Sustainability, 2024, vol. 16, issue 8, 1-19

Abstract: Integrating a grid-connected battery into a renewable energy community amplifies the collective self-consumption of photovoltaic energy and facilitates energy arbitrage in the electricity markets. However, how much can energy independence really increase? Is it a cost-effective investment? The answer to these questions represents a novelty in the literature due to the innovative nature of the asset under consideration and the market and regulatory framework in which it is evaluated. Employing a net present value assessment, our analysis incorporated aging effects and conducts sensitivity analyses across various parameters: the number of community customers, electricity market prices, battery cost and size, and the decision to engage in energy arbitrage. Each scenario underwent a 20-year hourly simulation using an aging-aware rolling-horizon 24 h-looking-ahead scheduling, optimized with mixed-integer linear programming. Simulations conducted on the Italian market indicate that dedicating a battery solely to collective self-consumption is the most efficient solution for promoting a community’s energy independence, but it lacks economic appeal.
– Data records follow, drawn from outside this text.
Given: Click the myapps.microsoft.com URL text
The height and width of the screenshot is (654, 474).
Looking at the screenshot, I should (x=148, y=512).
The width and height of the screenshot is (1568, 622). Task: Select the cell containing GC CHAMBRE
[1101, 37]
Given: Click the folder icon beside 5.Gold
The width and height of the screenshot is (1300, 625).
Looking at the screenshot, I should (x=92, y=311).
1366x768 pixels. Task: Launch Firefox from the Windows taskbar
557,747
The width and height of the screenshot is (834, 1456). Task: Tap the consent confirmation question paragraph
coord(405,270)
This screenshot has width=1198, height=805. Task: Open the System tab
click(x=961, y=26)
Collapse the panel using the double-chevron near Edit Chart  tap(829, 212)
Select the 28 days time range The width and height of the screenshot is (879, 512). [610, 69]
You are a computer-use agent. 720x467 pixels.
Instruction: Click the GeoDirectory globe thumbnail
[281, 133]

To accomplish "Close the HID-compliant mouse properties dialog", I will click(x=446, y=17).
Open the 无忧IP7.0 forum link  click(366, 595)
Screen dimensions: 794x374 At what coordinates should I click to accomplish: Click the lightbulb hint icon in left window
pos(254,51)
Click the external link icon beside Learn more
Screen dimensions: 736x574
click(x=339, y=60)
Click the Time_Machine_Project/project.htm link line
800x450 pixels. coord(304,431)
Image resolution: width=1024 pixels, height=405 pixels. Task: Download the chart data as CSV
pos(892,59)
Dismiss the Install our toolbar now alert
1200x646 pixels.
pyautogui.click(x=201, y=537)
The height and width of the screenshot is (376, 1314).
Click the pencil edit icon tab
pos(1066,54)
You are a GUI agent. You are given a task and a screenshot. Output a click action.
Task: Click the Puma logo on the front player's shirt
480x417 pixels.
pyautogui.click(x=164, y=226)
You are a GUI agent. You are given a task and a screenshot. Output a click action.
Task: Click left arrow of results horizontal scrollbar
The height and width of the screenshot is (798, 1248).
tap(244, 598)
However, integrating energy arbitrage, despite slight compromises in self-sufficiency and battery longevity, halves the payback period and enhances the attractiveness of larger battery investments. The net present value is contingent upon the battery size, customer number, and market prices. Nevertheless, if the battery cost does not exceed 200 EUR/kWh, the investment becomes cost-effective across all scenarios.

Keywords: renewable energy community; battery energy storage system; scheduling; aging; collective self-consumption; energy arbitrage (search for similar items in EconPapers)
JEL-codes: O13 Q Q0 Q2 Q3 Q5 Q56 (search for similar items in EconPapers)
Date: 2024
References: View references in EconPapers View complete reference list from CitEc
Citations: View citations in EconPapers (1)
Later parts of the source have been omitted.